* **TASK**:
Using the listing below, retype exactly the lines starting at the one with "Click the table icon next to ws_agg_col" and ending at the one with "Click the OBS 27.2.4 icon in the taskbar", and include both.
*** MATERIAL TO PROCESS ***
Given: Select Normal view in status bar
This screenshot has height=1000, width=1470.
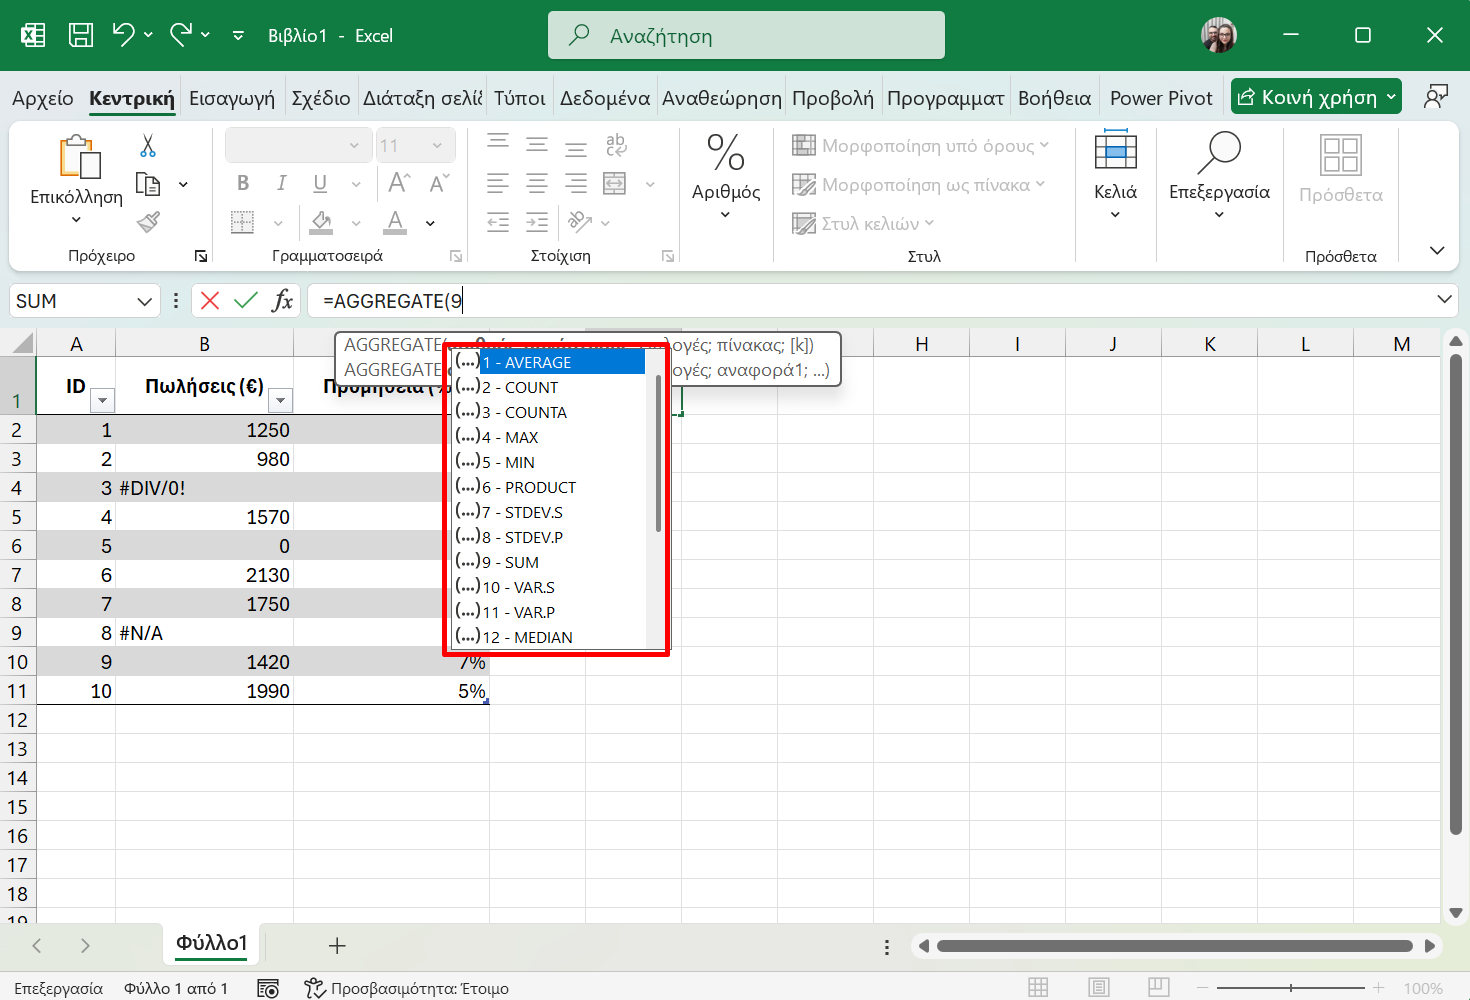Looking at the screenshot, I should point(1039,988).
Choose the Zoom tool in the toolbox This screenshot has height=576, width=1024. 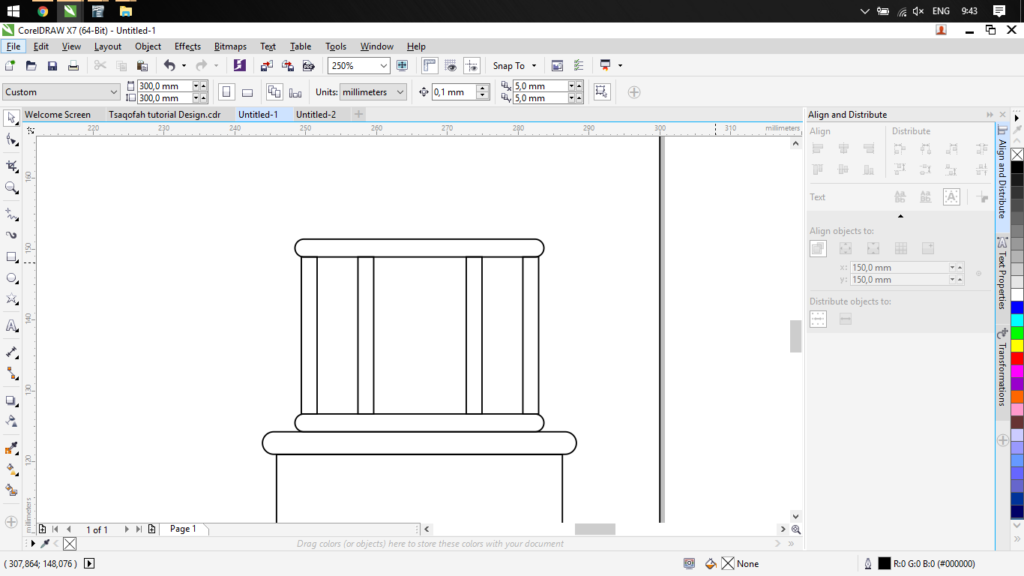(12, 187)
***
*** MATERIAL TO PROCESS ***
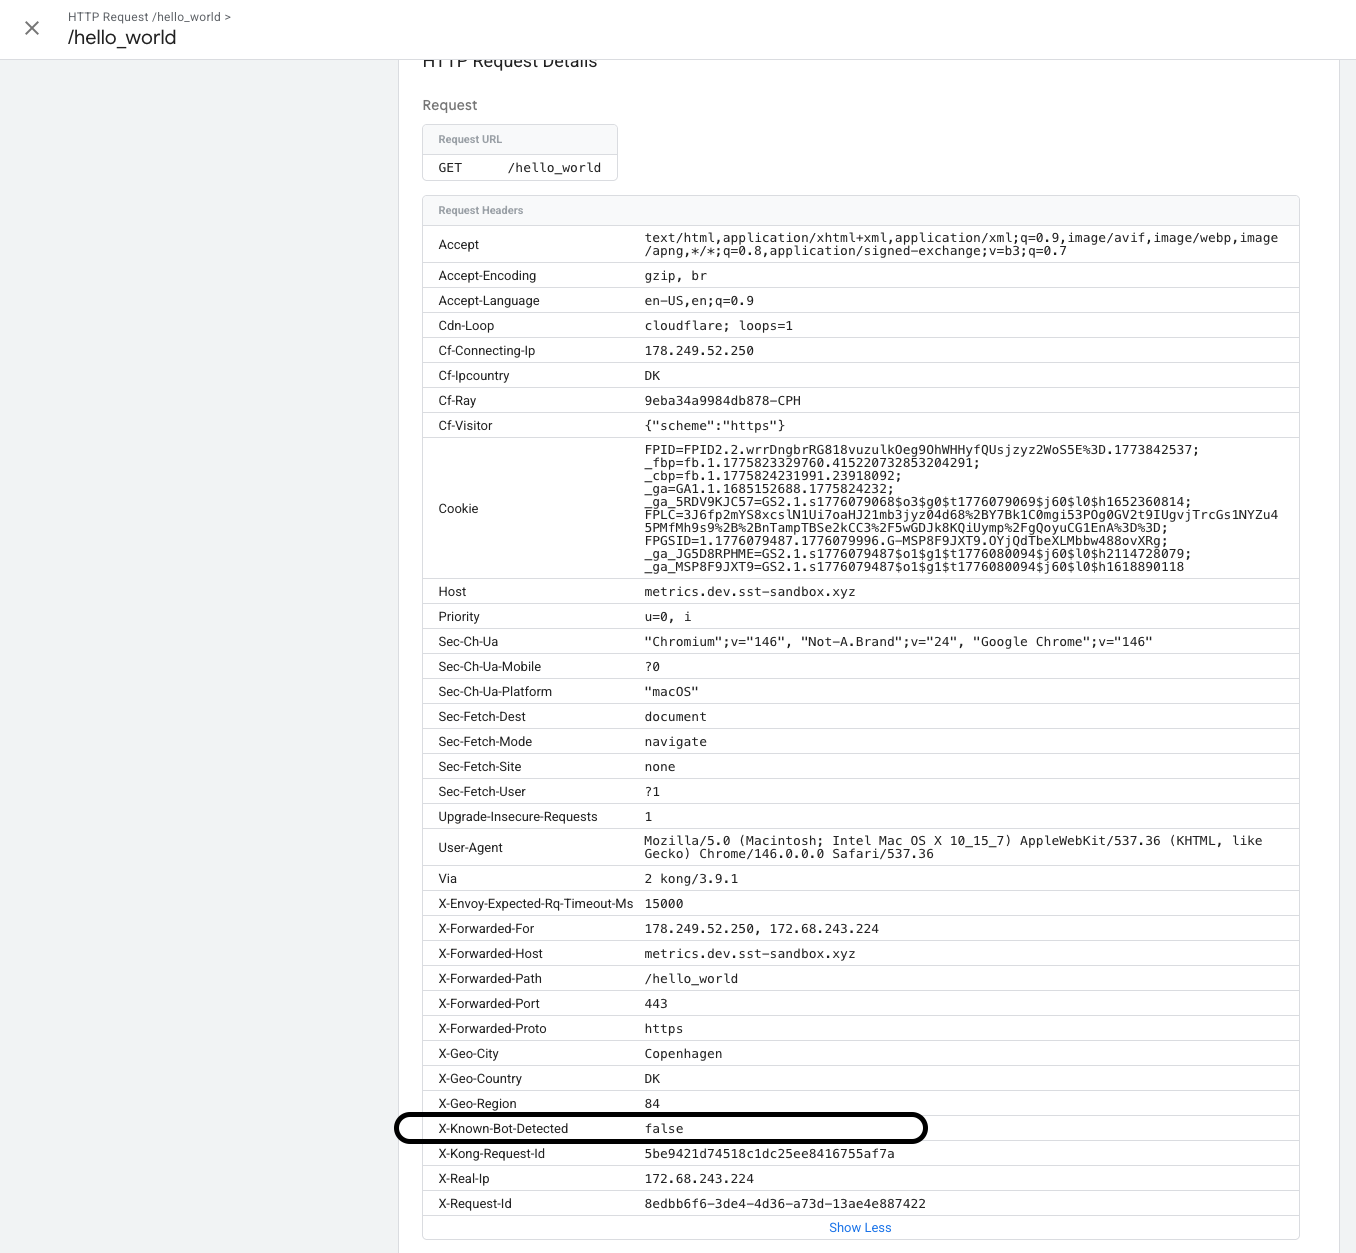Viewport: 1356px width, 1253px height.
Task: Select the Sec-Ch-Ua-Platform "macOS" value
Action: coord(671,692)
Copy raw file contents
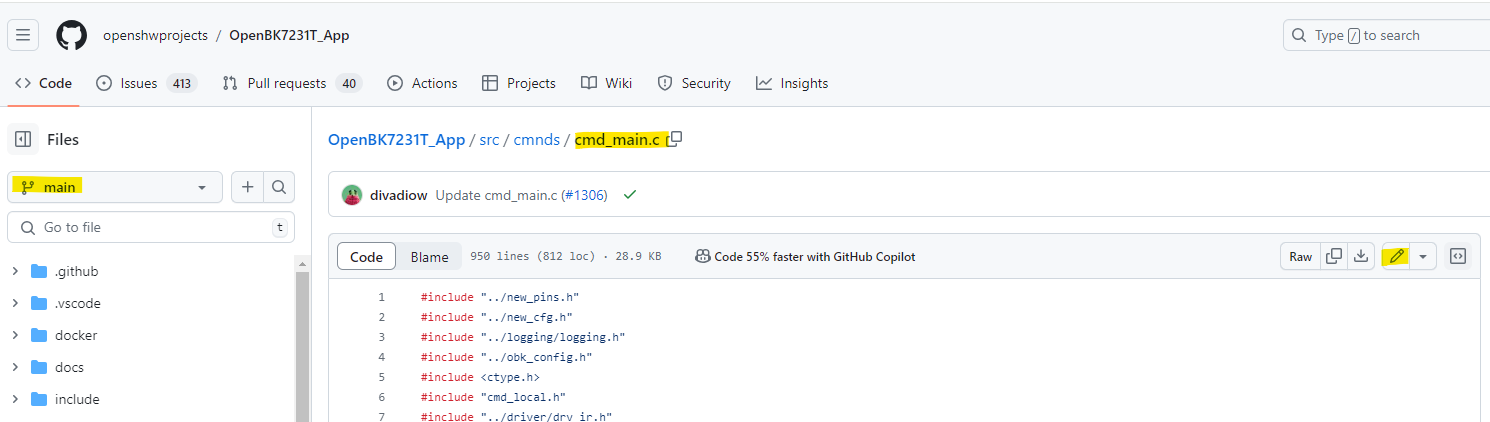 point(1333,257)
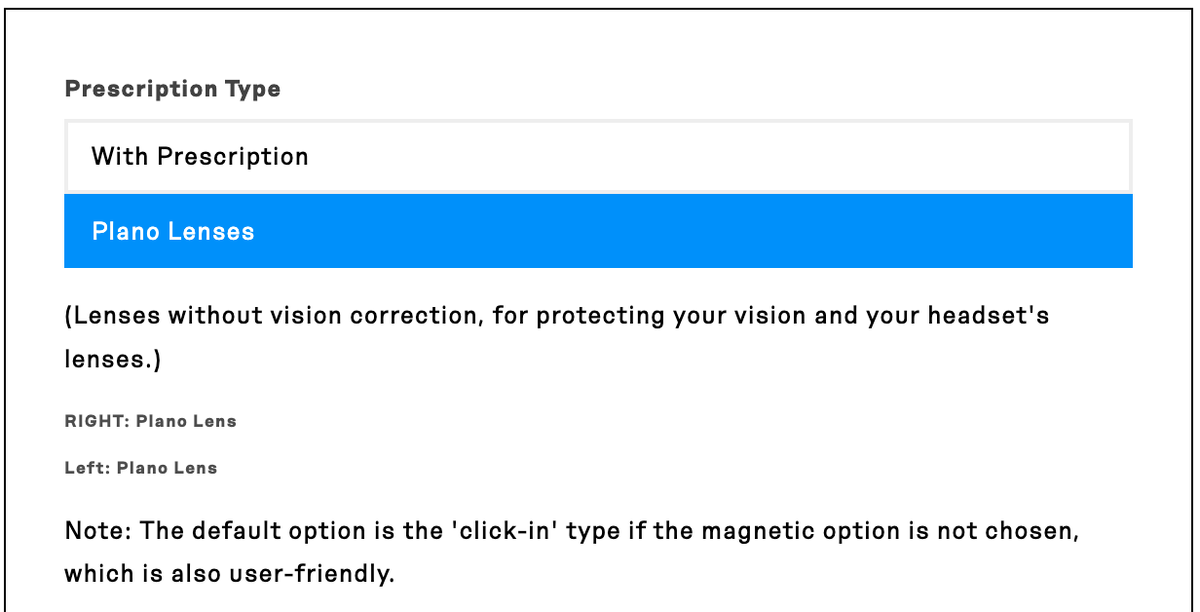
***
*** MATERIAL TO PROCESS ***
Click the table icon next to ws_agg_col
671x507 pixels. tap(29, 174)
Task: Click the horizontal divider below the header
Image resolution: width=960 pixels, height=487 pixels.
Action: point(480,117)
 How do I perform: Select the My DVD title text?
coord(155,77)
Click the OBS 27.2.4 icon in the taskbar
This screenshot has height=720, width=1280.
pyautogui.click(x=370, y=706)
***
* **RESPONSE**:
Click the table icon next to ws_agg_col
671x507 pixels. tap(29, 174)
Task: Click the horizontal divider below the header
Image resolution: width=960 pixels, height=487 pixels.
Action: point(480,117)
 How do I perform: Select the My DVD title text?
coord(155,77)
Click the OBS 27.2.4 icon in the taskbar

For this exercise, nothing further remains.